== LISTED RECORDS ==
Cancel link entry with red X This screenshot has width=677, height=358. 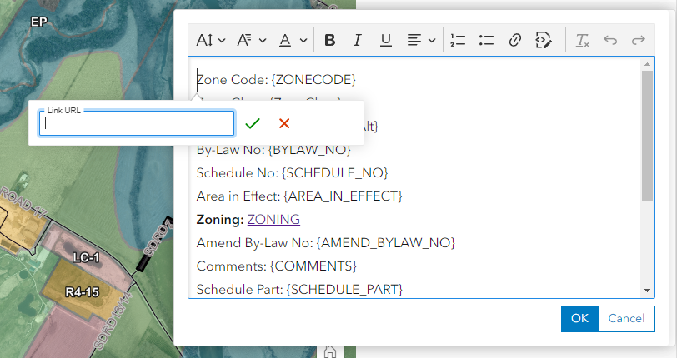click(x=284, y=124)
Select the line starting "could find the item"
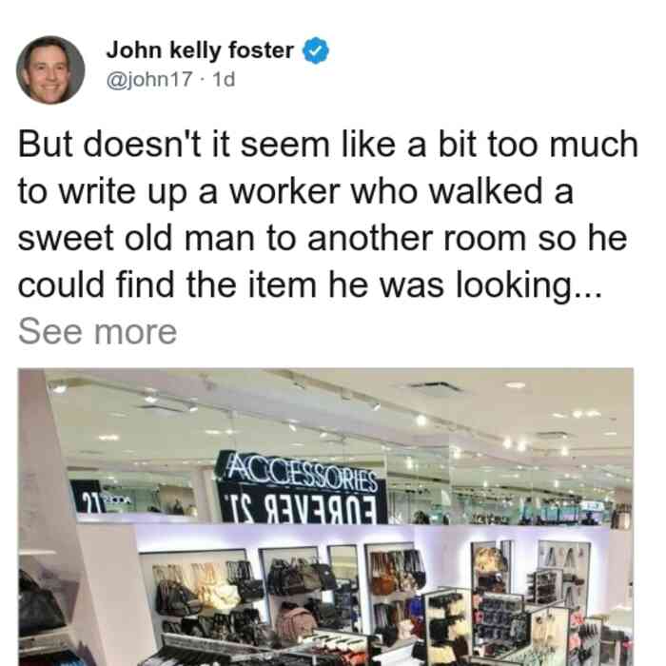Screen dimensions: 666x666 tap(309, 286)
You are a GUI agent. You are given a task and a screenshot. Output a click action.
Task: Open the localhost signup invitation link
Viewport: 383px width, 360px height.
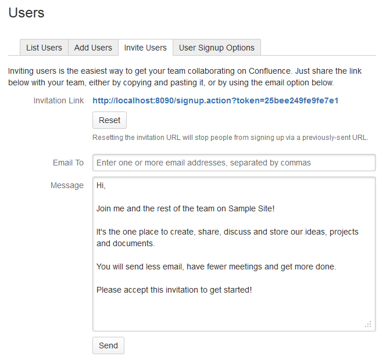tap(215, 100)
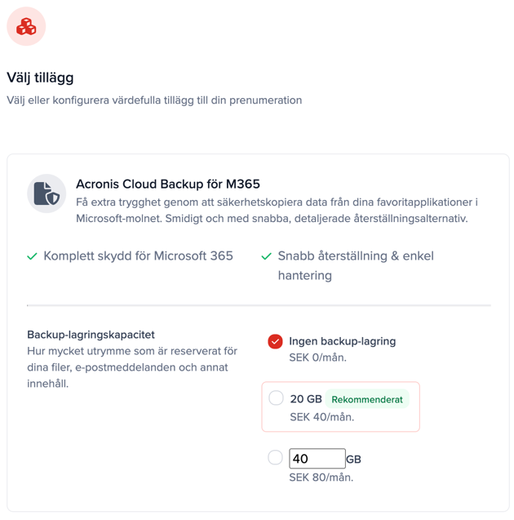The width and height of the screenshot is (514, 520).
Task: Click the green Rekommenderat badge
Action: tap(367, 399)
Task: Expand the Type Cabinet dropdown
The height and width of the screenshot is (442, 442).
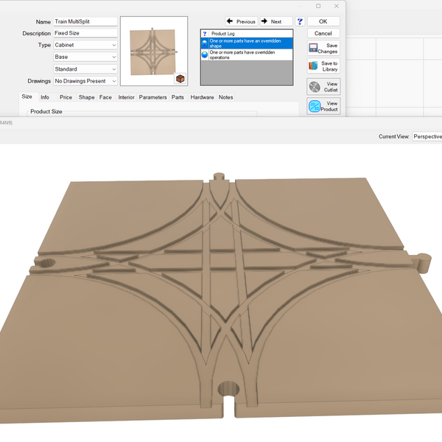Action: [x=85, y=46]
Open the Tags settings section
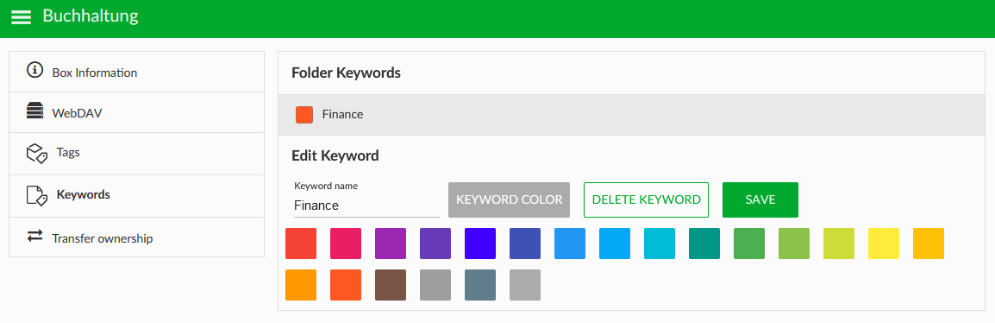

== TO DO ==
After reading the entries above, state how many lines hold the word "Open", with no text besides the number.

== REPLY TO THE EXERCISE ==
2